There can be little disputing the fact that United are in need of a player of Robben’s profile.
Fans have grown frustrated at the paucity of pace and incision observable in the Manchester club’s build-up play this season, where seemingly aimless horizontal passing and backwards movement has become a hallmark of a side once famed for its dynamic, attacking wingers.
In the aftermath of the Manchester United’s narrow 1-0 defeat of CSKA Moscow on November 4, for instance, the Guardian’sDaniel Taylor highlighted how Opta statistics show Manchester United as having the lowest percentage in the Premier League when it comes to moving the ball forward (30 percent) at the same time as having made the most backward passes (17 percent) and the joint highest number of sideways passes.
In addition, United had at that stage taken only 77 shots, lower, as Taylor pointed out, “than every other top-flight side bar Sunderland and barely half as many as Manchester City’s 148.”
This is clearly an attacking malaise that Robben would be well placed to help to remedy. The Dutchman’s game has long been characterized by breakneck acceleration, immaculate close control, and dribbling ability, as well as an exceptional gift for beating opposition defenders from deep and delivering dangerous balls into the box.
With the exception of the French teenager Anthony Martial, no one at Manchester United has been bringing this brand of direct, attacking play to the starting line-up on a consistent basis.
Juan Mata is a wonderfully gifted playmaker but lacks the pace required to go past defenders on the right wing, £31 million summer recruit Memphis Depay has been dropped from the first XI, Adnan Januzaj has been loaned out to Borussia Dortmund, and the impressive but inexperienced Jesse Lingard has yet to prove that he is capable of being a consistent difference maker at the elite level of the English game.
Indeed, van Gaal spoke openly in the aftermath of United’s 2-0 win against West Brom on November 7 about how he feels his attack lacks speed.
“I have said already in my first year many times we need speed and creativity on the wings. You have seen that now we play with Jesse Lingard and he is not the most speedy winger in the world, and Juan Mata is also not the most speedy winger in the world,” said the Dutchman. “So we must first [address] that problem and then we can see how we play and how we are in balance with playing with speedy wingers.”
At 32 speed is something Robben can certainly still bring to the United frontline. It was, after all, only just over a year ago that the Dutchman clocked a 37km per hour sprint against Spain in the World Cup, setting a new record for the fastest run ever recorded on a football pitch.

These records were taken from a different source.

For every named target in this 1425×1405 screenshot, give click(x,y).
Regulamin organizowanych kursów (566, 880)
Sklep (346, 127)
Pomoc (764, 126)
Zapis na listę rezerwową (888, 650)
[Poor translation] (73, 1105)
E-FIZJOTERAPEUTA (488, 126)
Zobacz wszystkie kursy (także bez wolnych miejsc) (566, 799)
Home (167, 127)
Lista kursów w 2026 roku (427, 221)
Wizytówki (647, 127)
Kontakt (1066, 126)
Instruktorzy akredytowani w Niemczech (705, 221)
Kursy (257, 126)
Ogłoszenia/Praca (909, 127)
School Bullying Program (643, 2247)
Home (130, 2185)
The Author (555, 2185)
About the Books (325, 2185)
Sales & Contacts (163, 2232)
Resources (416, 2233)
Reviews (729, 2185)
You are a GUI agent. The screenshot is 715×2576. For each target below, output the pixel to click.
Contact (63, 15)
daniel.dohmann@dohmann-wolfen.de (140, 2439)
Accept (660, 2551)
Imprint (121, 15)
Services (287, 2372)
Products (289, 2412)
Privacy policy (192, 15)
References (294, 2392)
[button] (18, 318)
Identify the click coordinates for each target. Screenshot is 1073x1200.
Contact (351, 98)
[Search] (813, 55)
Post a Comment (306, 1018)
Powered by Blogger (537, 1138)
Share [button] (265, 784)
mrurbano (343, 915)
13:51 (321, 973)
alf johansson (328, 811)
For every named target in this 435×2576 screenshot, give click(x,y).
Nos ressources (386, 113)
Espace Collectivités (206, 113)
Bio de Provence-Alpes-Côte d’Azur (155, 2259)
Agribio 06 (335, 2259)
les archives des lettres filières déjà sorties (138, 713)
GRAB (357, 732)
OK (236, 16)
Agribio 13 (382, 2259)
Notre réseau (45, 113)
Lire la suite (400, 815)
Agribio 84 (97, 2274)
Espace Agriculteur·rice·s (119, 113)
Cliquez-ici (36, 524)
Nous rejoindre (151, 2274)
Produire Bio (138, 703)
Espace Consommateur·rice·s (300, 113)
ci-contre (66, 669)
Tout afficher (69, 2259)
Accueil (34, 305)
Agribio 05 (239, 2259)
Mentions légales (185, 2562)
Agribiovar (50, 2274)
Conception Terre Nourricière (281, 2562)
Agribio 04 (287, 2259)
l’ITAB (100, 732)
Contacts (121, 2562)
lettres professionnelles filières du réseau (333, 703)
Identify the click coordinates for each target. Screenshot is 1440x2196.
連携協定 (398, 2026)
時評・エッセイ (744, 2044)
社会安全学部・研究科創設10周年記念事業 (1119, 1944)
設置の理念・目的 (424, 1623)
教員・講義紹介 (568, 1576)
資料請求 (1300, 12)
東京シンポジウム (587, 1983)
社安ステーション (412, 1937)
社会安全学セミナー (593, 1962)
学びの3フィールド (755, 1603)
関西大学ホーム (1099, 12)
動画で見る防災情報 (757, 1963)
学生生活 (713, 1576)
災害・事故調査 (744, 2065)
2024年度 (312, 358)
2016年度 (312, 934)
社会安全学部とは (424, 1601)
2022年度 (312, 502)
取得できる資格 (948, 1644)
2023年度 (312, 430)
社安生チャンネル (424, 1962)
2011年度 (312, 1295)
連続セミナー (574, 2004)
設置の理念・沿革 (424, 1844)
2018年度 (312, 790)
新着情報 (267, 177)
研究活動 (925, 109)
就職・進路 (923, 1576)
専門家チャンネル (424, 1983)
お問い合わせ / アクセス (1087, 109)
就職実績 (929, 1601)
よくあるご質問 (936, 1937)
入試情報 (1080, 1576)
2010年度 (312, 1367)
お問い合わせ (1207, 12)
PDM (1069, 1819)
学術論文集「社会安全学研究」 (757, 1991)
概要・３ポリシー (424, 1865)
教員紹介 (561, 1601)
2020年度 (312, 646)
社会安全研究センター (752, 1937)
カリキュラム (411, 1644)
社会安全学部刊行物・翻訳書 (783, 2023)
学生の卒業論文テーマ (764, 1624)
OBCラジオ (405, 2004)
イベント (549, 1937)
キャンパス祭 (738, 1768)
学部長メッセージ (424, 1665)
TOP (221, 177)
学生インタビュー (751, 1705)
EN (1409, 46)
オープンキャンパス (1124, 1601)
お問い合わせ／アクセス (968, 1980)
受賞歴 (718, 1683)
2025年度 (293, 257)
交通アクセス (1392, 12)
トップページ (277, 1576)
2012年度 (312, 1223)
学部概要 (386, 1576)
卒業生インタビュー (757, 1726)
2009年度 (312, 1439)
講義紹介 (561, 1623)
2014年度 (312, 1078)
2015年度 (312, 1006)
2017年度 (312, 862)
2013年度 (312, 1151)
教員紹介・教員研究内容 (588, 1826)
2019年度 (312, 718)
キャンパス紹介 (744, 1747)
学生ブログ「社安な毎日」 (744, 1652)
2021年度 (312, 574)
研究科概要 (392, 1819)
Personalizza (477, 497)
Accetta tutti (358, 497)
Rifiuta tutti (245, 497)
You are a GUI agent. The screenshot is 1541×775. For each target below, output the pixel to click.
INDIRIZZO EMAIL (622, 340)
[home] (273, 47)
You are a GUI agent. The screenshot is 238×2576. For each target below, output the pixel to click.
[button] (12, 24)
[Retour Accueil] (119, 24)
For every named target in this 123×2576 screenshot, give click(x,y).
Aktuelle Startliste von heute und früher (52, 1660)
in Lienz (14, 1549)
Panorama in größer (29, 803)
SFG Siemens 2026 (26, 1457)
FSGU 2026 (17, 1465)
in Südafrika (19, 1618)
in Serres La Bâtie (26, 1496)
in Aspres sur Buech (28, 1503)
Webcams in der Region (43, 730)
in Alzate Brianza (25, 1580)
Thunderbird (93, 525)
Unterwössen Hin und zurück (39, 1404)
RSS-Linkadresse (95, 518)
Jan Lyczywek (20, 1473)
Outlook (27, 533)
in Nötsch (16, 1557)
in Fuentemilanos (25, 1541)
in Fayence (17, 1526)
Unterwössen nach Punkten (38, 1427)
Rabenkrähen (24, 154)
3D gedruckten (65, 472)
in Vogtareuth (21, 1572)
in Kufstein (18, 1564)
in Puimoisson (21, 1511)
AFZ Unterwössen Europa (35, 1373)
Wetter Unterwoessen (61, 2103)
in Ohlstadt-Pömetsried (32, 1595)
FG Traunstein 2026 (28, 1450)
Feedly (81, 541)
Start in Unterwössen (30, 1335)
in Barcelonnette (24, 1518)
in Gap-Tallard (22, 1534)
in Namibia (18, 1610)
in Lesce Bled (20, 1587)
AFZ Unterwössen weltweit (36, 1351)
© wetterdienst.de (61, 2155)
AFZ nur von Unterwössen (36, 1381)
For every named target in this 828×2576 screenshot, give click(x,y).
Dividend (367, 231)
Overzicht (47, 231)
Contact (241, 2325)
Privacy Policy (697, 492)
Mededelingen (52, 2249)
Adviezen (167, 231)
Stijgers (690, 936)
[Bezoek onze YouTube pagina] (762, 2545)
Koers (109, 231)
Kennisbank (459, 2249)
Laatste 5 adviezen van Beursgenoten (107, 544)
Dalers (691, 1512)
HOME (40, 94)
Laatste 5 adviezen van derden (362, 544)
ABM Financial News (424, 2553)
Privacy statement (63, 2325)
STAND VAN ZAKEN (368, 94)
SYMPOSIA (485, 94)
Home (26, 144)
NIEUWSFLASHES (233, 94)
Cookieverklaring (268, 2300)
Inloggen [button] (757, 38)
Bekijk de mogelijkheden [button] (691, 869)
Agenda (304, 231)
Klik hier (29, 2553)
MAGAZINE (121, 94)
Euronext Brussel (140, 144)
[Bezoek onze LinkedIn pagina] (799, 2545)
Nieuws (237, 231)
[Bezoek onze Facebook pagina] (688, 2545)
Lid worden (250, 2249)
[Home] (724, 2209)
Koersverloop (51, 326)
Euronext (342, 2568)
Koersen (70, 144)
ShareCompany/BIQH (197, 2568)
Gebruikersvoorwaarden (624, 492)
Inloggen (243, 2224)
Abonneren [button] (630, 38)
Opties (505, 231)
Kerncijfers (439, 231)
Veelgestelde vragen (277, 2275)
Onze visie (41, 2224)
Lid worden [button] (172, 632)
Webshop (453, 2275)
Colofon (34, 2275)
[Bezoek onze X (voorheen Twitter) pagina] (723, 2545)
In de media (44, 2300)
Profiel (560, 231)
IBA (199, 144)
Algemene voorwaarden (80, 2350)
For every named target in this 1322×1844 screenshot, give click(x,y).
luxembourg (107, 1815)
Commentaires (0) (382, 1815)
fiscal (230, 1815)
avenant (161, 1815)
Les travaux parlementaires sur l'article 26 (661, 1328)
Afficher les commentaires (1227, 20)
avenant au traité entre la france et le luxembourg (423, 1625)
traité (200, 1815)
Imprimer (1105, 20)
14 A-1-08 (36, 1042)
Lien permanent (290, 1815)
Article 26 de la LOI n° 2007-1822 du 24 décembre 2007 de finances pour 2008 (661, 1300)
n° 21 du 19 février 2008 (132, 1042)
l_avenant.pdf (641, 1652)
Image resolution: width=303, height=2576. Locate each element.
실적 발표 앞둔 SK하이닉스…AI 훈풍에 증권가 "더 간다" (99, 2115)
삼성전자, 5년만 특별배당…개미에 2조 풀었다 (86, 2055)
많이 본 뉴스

The manner in which the winger ghosted in at Petr Cech’s near post to put Bayern 4-0 up against Manchester United’s title rivals Arsenal in the Champions League at the start of this month, meanwhile, offered further demonstration of the fact that his physical faculties do not yet appear to be in terminal decline.
Nevertheless, it is difficult to assess the “Robben to United” story without feeling such a move is informed by an air of short-termism and desperation – qualities that any informed football observer would be slow to associate with Mr. van Gaal.
Robben would arrive at Manchester United on exorbitant wages and with a maximum of three seasons of top-level football in his legs. Given van Gaal has already recruited the player most Dutch football commentators regard as Robben’s successor in Depay and has young talent such as Lingard and Martial developing, United’s money would seem better spent on recruiting younger talent out wide.
Atletico Madrid and France forward Antoine Griezmann (24) and Borussia Dortmund and Germany attacker Marco Reus (26) stand out as two obvious alternatives and the long-term benefit of both would be well worth the additional five months Manchester United might have to wait to sign them.